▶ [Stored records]
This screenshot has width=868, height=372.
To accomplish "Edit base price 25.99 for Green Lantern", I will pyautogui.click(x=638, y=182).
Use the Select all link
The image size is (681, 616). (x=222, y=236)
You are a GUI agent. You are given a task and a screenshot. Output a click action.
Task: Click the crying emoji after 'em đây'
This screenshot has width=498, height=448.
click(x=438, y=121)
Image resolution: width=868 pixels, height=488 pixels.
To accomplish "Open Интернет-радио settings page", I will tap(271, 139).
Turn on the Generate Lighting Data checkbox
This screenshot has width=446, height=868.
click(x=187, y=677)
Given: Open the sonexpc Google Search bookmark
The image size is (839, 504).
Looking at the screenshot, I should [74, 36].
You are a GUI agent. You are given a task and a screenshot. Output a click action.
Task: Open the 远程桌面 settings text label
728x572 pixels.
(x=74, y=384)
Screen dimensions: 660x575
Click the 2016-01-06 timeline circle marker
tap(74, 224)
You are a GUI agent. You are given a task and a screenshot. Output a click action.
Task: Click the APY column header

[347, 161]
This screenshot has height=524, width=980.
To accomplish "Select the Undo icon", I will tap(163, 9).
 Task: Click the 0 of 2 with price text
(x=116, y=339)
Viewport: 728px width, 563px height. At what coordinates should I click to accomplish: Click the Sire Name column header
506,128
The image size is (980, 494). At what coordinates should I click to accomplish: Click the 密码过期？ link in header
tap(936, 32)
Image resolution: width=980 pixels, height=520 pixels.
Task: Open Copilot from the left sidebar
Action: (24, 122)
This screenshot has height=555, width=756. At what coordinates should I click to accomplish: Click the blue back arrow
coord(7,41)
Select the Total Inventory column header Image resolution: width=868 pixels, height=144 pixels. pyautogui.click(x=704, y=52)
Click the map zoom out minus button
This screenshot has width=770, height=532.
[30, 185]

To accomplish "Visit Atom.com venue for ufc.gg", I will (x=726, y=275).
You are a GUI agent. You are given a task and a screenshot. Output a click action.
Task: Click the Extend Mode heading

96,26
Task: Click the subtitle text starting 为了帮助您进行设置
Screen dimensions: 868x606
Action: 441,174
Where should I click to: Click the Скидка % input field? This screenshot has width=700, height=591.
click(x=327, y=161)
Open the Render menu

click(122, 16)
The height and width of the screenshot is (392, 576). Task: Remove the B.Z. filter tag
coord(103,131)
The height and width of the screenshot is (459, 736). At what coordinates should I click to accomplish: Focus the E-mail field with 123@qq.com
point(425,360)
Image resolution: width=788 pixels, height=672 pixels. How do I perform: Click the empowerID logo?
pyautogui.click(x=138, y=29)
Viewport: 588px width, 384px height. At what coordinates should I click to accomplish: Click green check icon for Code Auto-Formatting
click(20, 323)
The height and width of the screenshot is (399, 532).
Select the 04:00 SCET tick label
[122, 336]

▶ [WHAT THIS TASK INVOLVES] Nothing in the data above may be skipped; repeat it all exactly.

▶ [EXPECTED ANSWER]
This screenshot has width=868, height=372.
To accomplish "Edit base price 25.99 for Green Lantern", I will pyautogui.click(x=638, y=182).
Use the Select all link
The image size is (681, 616). (x=222, y=236)
You are a GUI agent. You are given a task and a screenshot. Output a click action.
Task: Click the crying emoji after 'em đây'
This screenshot has width=498, height=448.
click(x=438, y=121)
Image resolution: width=868 pixels, height=488 pixels.
To accomplish "Open Интернет-радио settings page", I will tap(271, 139).
Turn on the Generate Lighting Data checkbox
This screenshot has width=446, height=868.
click(x=187, y=677)
Given: Open the sonexpc Google Search bookmark
The image size is (839, 504).
Looking at the screenshot, I should [74, 36].
You are a GUI agent. You are given a task and a screenshot. Output a click action.
Task: Open the 远程桌面 settings text label
728x572 pixels.
(x=74, y=384)
Screen dimensions: 660x575
Click the 2016-01-06 timeline circle marker
tap(74, 224)
You are a GUI agent. You are given a task and a screenshot. Output a click action.
Task: Click the APY column header

[347, 161]
This screenshot has height=524, width=980.
To accomplish "Select the Undo icon", I will tap(163, 9).
 Task: Click the 0 of 2 with price text
(x=116, y=339)
Viewport: 728px width, 563px height. At what coordinates should I click to accomplish: Click the Sire Name column header
506,128
The image size is (980, 494). At what coordinates should I click to accomplish: Click the 密码过期？ link in header
tap(936, 32)
Image resolution: width=980 pixels, height=520 pixels.
Task: Open Copilot from the left sidebar
Action: (24, 122)
This screenshot has height=555, width=756. At what coordinates should I click to accomplish: Click the blue back arrow
coord(7,41)
Select the Total Inventory column header Image resolution: width=868 pixels, height=144 pixels. pyautogui.click(x=704, y=52)
Click the map zoom out minus button
This screenshot has width=770, height=532.
[30, 185]

To accomplish "Visit Atom.com venue for ufc.gg", I will (x=726, y=275).
You are a GUI agent. You are given a task and a screenshot. Output a click action.
Task: Click the Extend Mode heading

96,26
Task: Click the subtitle text starting 为了帮助您进行设置
Screen dimensions: 868x606
Action: 441,174
Where should I click to: Click the Скидка % input field? This screenshot has width=700, height=591.
click(x=327, y=161)
Open the Render menu

click(122, 16)
The height and width of the screenshot is (392, 576). Task: Remove the B.Z. filter tag
coord(103,131)
The height and width of the screenshot is (459, 736). At what coordinates should I click to accomplish: Focus the E-mail field with 123@qq.com
point(425,360)
Image resolution: width=788 pixels, height=672 pixels. How do I perform: Click the empowerID logo?
pyautogui.click(x=138, y=29)
Viewport: 588px width, 384px height. At what coordinates should I click to accomplish: Click green check icon for Code Auto-Formatting
click(20, 323)
The height and width of the screenshot is (399, 532).
Select the 04:00 SCET tick label
[122, 336]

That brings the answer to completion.